The public client can also make it easy for your campus community to tap into the CWIS from off-campus. The computer running the public client service will need to be accessible from the terminal server into which public users dial. If that service supports SLIP or PPP, your users will also have the option of installing client programs such as Mosaic on their remote machines.

You will always want to emphasize to users that their best view of your CWIS is obtained with the use of client programs; at the same time, you will want to design your CWIS so as to reach the widest possible audience. For instance, if you rely heavily on graphics in your documents, you may not be able to reach some of your audience. At a minimum, it is a good idea to label your inline images, so that those users accessing the CWIS via Lynx (or with deferred image downloading in Mosaic) will be able to see what isn't on screen. If a lot of your users come in over slow links, it is a good idea to also label file sizes. Your users may choose to invoke a download option for items of special interest. In dealing with graphics, it is also a good idea to view documents on a variety of classes of computer monitors and adapter cards, to see how your users in the field actually see the same documents.

Be judicious in your use of advanced Web features such as the Imagemap support. If an Imagemap is your way of presenting a root menu -- i.e. the user clicks on a graphical icon to select a document area -- will users who do not have access to Mosaic still be able to make sense of and navigate your CWIS?

Public Kiosks

Most campuses offer information booths or displays that contain maps and printed guides to campus. In some cases you may want to consider installing public kiosks that can access the CWIS as a way to provide more complete and more up-to-date information.

Such kiosks need to be in a secure area. You may want to designate a machine in a staffed microcomputer laboratory as CWIS terminals. In less secure areas you may want to anchor the workstation securely in a physical cabinet. Some CWIS administrators have opted to set up touch-screen terminals, so as to minimize problems of accidental or malicious rebooting of the kiosk terminal.

For greatest security, some sites have begun to use "boot ROMs" in PC- compatible machines to force the workstation to bootstrap load over the network. The workstation may not even have a local hard disk in this sort of environment. A system image including startup commands is downloaded over the network. This makes it extremely difficult for a malicious browser to reboot the machine and damage its software configuration.

You may want to restrict the documents that can be viewed in the kiosk. If your kiosk is capable of showing Usenet News articles, for instance, you may find the display dominated by people who are reading various news groups, making the kiosk unavailable to visitors who need to learn about campus. There are various approaches to follow. You might create a custom server that has pointers to those documents that you want to deliver on the CWIS, for instance.
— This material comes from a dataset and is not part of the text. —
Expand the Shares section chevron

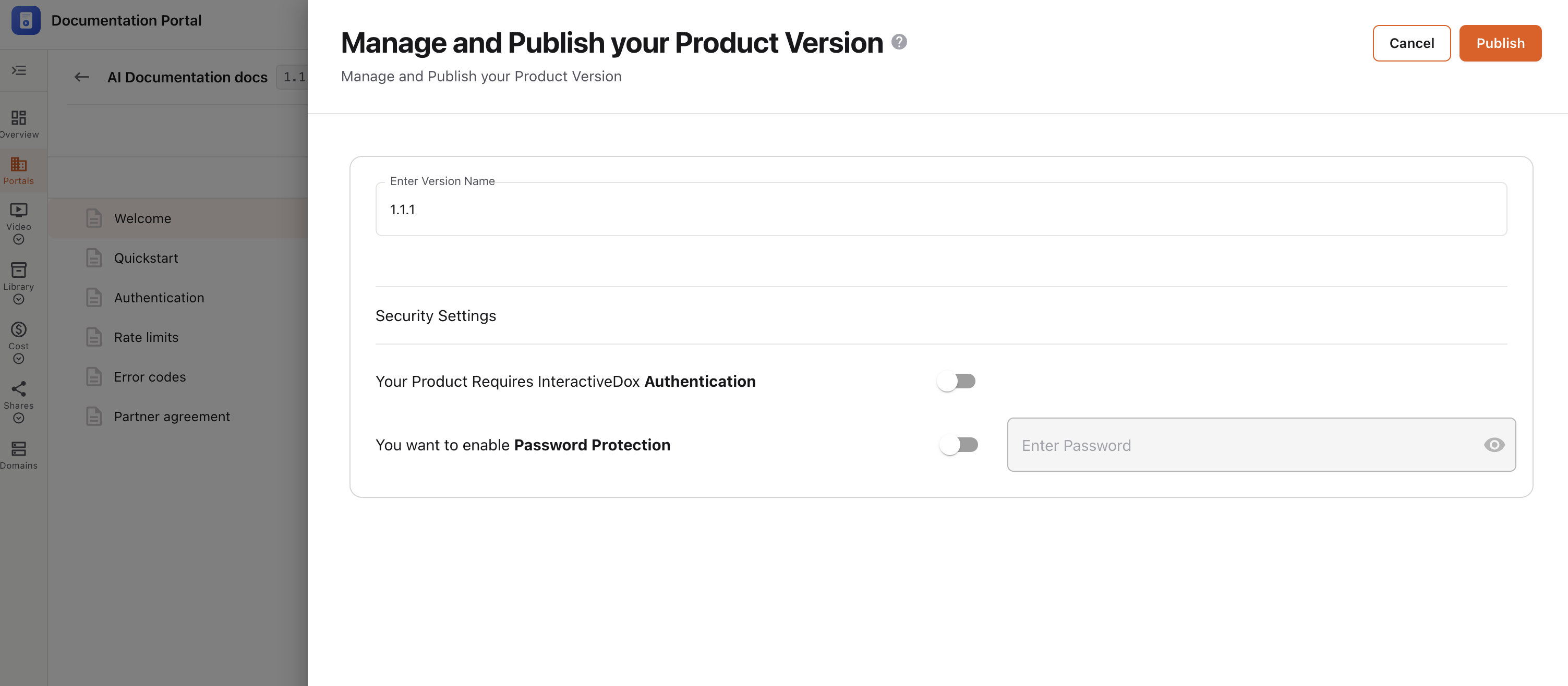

Some clients will allow you to specify a parameter that serves as a starting point; for instance, some Gopher client let you specify an initial selector string, which could correspond to a part of the Gopher hierarchy suitable for the CWIS users.

Setting up this sort of kiosk can require a fair amount of custom work, both in building the physical kiosk and in setting up software. Standard tools such as Gopher clients are developed primarily for the desktop market, not for the specialized kiosk application. But some CWIS administrators have found the effort worthwhile. In the long run we may see commercial products offered that address this need.

Exploiting Existing Online Databases

Any campus that has not embarked upon building a CWIS probably alreadyhas some information available online in one form or another. If you are responsible for establishing a CWIS from square one, you will want to take advantage of such online information where feasible. Gopher, World-Wide Web, and other tools will generally allow you to provide Telnet access to external hosts; simply by putting pointers into existing services (assuming they accept inbound Telnets) you can begin to organize such resources.

Note, however, that having the user invoke a number of separate Telnet- accessible services can interrupt the smooth delivery of information you can offer with native documents. Most Gopher clients, for instance, issue a warning when you exit to a Telnet process; also, most clients present the required login information to the user in a dialog box, and the user is required to type in login information. This is not as easy on the user as clicking on a document and having it appear on the screen.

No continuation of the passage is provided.